Task prompt — Once every line below with "pyautogui" has been counted, state the total and nothing else.

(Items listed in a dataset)
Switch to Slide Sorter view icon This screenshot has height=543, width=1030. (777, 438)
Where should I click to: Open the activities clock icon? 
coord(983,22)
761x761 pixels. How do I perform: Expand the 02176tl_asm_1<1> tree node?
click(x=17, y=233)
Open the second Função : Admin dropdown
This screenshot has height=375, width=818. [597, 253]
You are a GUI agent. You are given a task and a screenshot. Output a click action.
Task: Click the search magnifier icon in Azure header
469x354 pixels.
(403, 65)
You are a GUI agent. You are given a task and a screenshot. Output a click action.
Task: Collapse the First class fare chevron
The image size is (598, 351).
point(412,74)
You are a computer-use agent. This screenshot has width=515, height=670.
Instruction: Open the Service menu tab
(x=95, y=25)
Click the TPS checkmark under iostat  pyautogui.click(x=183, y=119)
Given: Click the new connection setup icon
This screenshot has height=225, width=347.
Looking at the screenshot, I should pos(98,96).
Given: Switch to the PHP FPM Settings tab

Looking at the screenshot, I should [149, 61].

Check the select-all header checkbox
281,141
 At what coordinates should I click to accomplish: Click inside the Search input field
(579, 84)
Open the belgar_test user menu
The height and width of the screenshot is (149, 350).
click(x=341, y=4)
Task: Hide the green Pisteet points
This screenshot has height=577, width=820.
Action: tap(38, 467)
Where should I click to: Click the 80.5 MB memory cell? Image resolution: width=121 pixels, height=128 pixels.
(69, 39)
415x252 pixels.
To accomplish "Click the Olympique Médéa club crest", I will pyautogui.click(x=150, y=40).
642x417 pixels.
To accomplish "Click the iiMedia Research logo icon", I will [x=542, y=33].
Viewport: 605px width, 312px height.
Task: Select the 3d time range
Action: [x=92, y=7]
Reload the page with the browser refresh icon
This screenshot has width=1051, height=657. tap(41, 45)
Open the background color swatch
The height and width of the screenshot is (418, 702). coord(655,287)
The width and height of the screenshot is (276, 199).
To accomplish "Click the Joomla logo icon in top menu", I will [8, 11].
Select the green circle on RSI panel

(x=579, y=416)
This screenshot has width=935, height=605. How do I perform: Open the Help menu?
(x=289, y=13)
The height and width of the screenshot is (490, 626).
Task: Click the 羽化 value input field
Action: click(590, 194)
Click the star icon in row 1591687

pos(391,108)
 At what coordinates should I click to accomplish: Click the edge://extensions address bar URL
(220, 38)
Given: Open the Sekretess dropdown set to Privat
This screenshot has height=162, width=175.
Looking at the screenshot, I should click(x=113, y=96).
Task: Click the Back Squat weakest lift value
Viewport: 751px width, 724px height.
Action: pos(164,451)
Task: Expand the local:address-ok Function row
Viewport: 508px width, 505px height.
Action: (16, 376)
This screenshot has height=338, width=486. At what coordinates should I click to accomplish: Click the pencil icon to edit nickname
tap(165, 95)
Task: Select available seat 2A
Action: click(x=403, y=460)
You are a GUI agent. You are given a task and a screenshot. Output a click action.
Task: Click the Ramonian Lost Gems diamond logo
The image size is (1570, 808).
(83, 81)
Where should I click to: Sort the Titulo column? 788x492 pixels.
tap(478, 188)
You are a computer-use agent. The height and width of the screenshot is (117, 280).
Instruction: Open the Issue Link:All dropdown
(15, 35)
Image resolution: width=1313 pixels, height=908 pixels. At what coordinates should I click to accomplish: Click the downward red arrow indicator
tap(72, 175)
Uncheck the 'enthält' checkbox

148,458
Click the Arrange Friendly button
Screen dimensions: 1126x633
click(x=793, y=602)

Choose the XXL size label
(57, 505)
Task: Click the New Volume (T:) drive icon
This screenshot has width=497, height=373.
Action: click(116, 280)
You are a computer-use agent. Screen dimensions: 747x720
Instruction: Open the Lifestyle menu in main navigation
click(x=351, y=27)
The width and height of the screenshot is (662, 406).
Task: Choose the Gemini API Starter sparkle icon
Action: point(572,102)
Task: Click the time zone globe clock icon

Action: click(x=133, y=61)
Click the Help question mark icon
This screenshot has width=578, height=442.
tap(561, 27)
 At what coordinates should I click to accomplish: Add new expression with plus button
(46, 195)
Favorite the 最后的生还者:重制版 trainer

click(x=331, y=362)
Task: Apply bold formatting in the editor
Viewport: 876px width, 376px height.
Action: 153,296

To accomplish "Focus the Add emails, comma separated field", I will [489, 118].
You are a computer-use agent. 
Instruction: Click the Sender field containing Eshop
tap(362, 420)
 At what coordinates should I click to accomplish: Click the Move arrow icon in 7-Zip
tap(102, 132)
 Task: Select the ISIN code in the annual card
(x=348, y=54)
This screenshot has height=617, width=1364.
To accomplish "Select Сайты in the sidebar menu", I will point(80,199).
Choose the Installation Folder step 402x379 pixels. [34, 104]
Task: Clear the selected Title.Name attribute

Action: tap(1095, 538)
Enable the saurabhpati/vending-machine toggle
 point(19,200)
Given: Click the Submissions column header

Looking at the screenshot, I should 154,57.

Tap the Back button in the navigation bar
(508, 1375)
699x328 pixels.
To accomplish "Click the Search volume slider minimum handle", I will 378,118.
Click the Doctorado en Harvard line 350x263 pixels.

Written response — 2